Living in Germany as an expat comes with many exciting opportunities — but also financial responsibilities. Sometimes, you might need to borrow money to buy a car, rent a new apartment, or even start a business. Understanding how loans work in Germany and how to get one can make a big difference for your financial wellbeing.

Types of Loans in Germany
Personal Loans (Privatkredit)
These are unsecured loans you can use for almost anything — from home renovations to travel. Banks usually offer fixed interest rates and terms ranging from 12 to 84 months.
Home Loans (Hypothekendarlehen)
If you’re planning to buy property in Germany, you’ll likely need a mortgage. These loans typically require a down payment of 10-20% and have longer repayment periods (up to 30 years).
Car Loans (Autokredite)
Want to buy a new or used car? Many banks and dealerships offer car loans with special terms.
Student Loans (Bildungskredit)
Certain loans help students finance their education or living expenses. These usually have favorable interest rates and repayment terms.
Business Loans (Firmenkredite)
Entrepreneurs can apply for loans to start or grow their business. Requirements may include a solid business plan and financial projections.
Eligibility Criteria
Most banks in Germany require you to:
- Have a valid residence permit
- Show proof of income or employment (usually stable job contract)
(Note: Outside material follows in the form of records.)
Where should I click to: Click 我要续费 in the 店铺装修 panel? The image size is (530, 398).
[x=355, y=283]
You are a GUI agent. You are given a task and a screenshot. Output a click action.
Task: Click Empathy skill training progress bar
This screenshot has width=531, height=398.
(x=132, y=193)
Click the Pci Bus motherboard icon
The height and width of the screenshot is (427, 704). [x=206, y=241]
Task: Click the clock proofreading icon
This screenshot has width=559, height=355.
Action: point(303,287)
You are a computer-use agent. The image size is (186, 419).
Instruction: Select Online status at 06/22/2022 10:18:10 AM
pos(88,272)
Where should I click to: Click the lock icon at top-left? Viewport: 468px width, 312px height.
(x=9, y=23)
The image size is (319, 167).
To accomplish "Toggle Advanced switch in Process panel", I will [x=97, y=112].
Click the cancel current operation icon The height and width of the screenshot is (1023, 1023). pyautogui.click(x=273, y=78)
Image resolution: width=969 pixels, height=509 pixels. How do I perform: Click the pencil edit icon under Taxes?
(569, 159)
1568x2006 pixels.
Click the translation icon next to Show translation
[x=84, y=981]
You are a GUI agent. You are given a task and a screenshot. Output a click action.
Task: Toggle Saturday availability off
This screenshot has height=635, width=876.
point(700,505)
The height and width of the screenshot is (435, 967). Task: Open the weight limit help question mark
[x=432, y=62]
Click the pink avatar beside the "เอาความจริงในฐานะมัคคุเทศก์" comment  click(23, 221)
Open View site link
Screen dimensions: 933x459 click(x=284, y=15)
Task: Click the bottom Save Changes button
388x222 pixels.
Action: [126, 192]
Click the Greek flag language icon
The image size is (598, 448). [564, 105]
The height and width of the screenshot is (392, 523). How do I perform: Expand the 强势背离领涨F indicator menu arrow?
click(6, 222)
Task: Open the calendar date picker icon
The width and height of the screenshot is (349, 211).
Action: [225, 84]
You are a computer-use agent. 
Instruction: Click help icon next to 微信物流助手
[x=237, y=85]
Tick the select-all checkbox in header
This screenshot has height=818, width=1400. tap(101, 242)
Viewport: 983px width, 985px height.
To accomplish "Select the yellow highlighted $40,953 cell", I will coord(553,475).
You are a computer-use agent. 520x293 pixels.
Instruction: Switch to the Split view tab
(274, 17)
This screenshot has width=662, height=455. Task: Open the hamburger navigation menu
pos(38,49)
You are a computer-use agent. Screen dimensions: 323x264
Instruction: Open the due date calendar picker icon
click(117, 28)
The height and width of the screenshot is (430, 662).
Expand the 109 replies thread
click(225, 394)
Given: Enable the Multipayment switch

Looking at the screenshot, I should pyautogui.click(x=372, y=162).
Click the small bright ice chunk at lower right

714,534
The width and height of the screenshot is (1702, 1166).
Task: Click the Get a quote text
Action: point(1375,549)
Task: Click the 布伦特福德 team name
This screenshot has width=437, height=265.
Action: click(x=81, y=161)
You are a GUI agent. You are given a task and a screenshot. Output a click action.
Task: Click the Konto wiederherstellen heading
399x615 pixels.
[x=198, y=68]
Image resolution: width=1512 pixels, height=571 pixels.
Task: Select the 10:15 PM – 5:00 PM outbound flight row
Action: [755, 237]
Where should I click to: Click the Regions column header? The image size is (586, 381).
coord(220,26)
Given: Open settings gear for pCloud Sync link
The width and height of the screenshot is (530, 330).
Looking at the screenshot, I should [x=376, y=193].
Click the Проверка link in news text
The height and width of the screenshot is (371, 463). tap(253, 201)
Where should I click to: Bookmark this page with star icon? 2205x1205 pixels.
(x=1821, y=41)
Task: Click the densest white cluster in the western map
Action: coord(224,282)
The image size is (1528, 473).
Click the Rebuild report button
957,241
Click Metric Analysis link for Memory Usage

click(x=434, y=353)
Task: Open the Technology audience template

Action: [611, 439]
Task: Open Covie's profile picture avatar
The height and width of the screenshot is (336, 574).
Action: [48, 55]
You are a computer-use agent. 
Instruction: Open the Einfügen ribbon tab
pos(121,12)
- Have a positive SCHUFA credit report (more on that here)
- Provide identification documents such as your passport and registration certificate (Meldebescheinigung)
How to Apply for a Loan
You can apply at traditional banks, online lenders, or even your local Sparkasse or Volksbank branch. You’ll need to submit:
- ID documents
- Proof of income (salary slips or tax returns)
- Proof of residency
- SCHUFA credit report
Online loan applications have become very popular due to their speed and convenience.
Interest Rates and Repayment
Interest rates vary depending on loan type, your creditworthiness, and the lender. Personal loan rates usually range from 3% to 8%, while mortgages tend to have lower rates. Loans typically have fixed monthly repayments over the agreed period.
Tips for First-Time Borrowers
- Compare offers from multiple lenders before deciding
- Check your SCHUFA score before applying (Read this article to help you understand more)
- Borrow only what you can comfortably repay
- Keep track of payment dates to avoid late fees
Conclusion
Borrowing money in Germany is straightforward if you know the system. Whether it’s a small personal loan or a mortgage, understanding your options and requirements can help you make smart financial decisions during your time here.